店先の無断駐輪に困っていた店主が「不穏な手書きメモ」を貼ったら、二度と置かれなくなった
店の横に、いつからか誰かのバイクが無断で停められるようになった。ある店主がその状況を投稿しています。
警察を呼ぶほどの被害でもない。かといって放っておくと居着いてしまう。そこで店主が選んだのは、注意書きでも警告シールでもなく、一枚の手書きメモをタンクに貼り付けるという方法でした。写真を見ると、文字は震えるような筆致で、内容もただの「駐輪禁止」ではありません。バイクから正体不明の何かが出て体に異変が起きている、助けてほしい。そう読める、およそ持ち主に向けた注意書きとは思えない不穏な文面がびっしり書き込まれています。結果、バイクは二度と置かれなくなったといい、投稿には4万5千を超えるいいねと260件超のリプライがつきました。
なぜ「普通の注意書き」より効くのか
無断駐輪はやっかいな問題です。私有地への無断駐輪は道路交通法の対象外で、警察が直接どかしてくれるわけではないため、対応は基本的に店舗や地主側の自衛に委ねられています。よくある対策は「◯月◯日までに移動しない場合は処分します」のような日付入りの警告シールや看板ですが、こうした正攻法の貼り紙は慣れてしまえば読み飛ばされがちです。

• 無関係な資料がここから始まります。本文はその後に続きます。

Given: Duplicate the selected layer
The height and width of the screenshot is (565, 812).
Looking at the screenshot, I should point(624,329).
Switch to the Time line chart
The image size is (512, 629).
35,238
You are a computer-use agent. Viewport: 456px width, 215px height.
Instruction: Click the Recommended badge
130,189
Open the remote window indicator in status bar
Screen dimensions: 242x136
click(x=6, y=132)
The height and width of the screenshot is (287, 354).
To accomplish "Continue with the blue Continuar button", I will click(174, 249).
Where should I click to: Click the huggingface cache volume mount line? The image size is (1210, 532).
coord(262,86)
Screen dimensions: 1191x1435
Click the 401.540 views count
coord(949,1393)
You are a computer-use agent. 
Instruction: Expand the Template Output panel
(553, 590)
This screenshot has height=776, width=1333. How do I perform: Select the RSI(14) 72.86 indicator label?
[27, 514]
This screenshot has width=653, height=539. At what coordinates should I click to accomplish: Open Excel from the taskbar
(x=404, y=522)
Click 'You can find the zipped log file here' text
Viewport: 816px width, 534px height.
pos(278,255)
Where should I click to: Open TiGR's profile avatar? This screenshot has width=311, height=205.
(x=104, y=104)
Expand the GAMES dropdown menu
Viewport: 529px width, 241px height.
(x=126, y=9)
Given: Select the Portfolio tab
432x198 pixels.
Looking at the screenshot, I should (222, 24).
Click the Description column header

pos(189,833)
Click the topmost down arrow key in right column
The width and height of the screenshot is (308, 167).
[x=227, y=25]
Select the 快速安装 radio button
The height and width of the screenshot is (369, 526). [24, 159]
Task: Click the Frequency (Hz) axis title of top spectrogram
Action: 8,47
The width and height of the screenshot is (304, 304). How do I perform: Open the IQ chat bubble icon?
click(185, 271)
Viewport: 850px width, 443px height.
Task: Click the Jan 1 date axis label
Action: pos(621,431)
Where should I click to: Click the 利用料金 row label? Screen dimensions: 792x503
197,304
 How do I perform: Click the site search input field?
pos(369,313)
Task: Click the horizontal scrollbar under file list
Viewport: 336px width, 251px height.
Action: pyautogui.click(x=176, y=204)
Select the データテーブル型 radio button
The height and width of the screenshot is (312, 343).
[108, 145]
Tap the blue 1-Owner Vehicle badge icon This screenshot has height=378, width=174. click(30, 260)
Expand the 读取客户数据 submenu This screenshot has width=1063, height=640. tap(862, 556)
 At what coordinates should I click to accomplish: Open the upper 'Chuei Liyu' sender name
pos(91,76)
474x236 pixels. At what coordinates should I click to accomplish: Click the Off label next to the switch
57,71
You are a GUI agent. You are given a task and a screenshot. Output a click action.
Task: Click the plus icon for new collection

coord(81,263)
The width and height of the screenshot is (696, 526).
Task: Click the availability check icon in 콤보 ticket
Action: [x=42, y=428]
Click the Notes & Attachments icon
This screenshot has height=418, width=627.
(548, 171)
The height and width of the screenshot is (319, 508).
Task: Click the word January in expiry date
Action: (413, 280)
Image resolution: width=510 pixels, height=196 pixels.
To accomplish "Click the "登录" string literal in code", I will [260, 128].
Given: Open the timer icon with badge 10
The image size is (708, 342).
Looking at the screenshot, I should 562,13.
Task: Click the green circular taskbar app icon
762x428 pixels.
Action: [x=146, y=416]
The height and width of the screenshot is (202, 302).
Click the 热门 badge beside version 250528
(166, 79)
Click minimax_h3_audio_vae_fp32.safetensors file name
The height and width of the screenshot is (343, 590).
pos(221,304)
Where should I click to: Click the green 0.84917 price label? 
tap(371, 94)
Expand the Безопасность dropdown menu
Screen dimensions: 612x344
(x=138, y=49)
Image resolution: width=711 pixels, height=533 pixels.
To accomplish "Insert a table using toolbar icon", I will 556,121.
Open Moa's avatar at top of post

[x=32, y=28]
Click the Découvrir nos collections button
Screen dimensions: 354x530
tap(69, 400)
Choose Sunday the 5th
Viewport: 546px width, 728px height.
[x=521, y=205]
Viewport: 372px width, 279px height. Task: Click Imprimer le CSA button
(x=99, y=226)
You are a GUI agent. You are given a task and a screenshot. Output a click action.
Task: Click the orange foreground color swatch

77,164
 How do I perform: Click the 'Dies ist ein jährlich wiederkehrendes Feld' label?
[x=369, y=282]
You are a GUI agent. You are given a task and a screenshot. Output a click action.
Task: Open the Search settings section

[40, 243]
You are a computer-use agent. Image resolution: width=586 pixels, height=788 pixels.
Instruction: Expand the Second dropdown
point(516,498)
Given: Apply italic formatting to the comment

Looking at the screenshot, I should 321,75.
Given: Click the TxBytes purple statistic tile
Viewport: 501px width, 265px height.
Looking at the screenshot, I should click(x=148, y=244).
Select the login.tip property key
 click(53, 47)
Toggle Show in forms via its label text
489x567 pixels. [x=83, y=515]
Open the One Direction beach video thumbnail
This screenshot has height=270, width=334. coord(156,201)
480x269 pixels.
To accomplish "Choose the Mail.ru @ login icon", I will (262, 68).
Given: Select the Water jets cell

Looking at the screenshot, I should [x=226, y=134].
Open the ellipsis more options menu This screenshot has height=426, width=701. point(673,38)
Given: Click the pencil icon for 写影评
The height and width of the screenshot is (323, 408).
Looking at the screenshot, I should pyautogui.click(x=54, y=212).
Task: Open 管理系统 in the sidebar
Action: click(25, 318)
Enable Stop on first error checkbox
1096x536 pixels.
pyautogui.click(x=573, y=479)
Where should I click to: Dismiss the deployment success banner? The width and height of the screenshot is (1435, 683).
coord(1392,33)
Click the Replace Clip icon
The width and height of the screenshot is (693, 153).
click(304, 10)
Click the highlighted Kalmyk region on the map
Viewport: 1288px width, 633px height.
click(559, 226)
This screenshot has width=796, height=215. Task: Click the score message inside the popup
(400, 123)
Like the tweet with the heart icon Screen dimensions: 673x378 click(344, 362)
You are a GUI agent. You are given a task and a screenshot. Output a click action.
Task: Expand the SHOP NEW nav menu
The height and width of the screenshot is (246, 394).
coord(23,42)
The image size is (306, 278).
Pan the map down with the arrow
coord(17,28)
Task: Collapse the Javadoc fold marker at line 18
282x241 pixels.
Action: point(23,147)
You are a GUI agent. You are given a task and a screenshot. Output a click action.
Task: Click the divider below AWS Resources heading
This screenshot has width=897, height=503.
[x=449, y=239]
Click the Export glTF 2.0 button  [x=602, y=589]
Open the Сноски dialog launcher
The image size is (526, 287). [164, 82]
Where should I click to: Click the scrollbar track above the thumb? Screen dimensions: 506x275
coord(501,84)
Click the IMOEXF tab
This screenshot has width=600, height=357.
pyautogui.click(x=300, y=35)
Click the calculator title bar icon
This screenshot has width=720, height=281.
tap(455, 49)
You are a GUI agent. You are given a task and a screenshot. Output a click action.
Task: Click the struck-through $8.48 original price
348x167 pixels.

今回のメモも、正体は「呪い」でも何でもなく店主の創作です。ただ、バイクの持ち主からすれば、見慣れた警告文よりも「これは関わらない方がいい」と直感的に感じさせる強度があったのでしょう。実際に効果が出て二度と置かれなくなった、という結果がそれを物語っています。
似たような”強気の貼り紙”は他にもある
丁寧な注意書きより挑発的・強気なトーンの貼り紙にしたら、ポイ捨てが多発していたビルが実際に綺麗になったという事例も報告されています。読む側に「ここの管理者はちゃんと怒っている」と伝わることが、抑止につながるという見立てです。市販品にも、人の目のイラストを印刷して無断駐車やポイ捨て多発地点に貼る「見てるぞテープ」のようなグッズがあり、監視や違和感を演出する方向のアプローチは意外と定番になっています。
もちろん誰でも今日から使える手口というわけではなく、書きすぎれば近隣トラブルの種にもなりかねません。それでも「ルールを説けば説くほど無視される」現場において、一枚のメモが実効性を持ってしまったというのは、なかなか痛快な話です。